Historical setting: 6th Century A Small Village in Southeastern Gaul
We’ve stopped in this small village to for the night’s. The priest recognizes August even with the hood that covers his face. Their warm greeting includes the introduction of us fellow travelers. Then the priest takes a long ponder in awe at the stone woman and her baby in the oxcart ignoring the curious on-lookers of villagers who gather.
“So this is what you do for so many months in the mountain cave?” The priest asks.
“It is what my hands are doing while my heart and my voice are in prayer.” August answers.
This church building is barely a stone heap topped with thatch, hardly more than a dessert cave. It has two rooms, one for worship and prayer if the community at worship is no more than four, and the other is the priest’s sleeping quarters. He has no fire center inside so in the back is a wide opening with a covering tarp as a tent would be, and the fire circle is outside.
I’m tending the fire while Nic and August take our beasts to the large stable prepared for guests and their animals. I can hear the voices of villagers who are now a larger group in front of the church discussing the stone statue.

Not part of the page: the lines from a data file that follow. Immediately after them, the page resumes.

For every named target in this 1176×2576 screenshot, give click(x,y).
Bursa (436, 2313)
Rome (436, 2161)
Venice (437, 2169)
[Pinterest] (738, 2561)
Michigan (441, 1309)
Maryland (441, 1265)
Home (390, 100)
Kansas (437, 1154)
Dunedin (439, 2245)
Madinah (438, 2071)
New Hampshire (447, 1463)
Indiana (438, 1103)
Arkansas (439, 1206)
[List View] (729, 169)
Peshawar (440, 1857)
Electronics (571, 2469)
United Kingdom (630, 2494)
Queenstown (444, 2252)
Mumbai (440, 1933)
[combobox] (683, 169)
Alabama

Apparently, the people were rallied by rumor that this is not a carving, but the actual woman turned to salt in the desert. I can overhear a mottled piecing of the Genesis 19 story after Abraham and God negotiated the rescue of Lot and his family from the destruction of Sodom and Gomorrah. In recalling the story the villagers have hobbled together their account of the likely sins that wrought this horrific judgment on the towns, but I hear no mention of the part where Lot offers the unruly mob his own daughters in place of his visitors. Its odd the things people remember most. Surely the Genesis story was history told by the ones who lived to tell it without mention of their own sins. So was Lot’s goodness the reason why the wrath of this punitive, judgmental God left Lot’s family living? Were they really more righteous than those who died? When I hear these old stories of the God of vengeance people love to imagine, making the world more just by distributing disasters, mostly they point out some non-descript virtue of the survivors who live to tell.
The priest shouts above the ruckus. “This is not a woman turned to salt! Has no one seen a statue before?”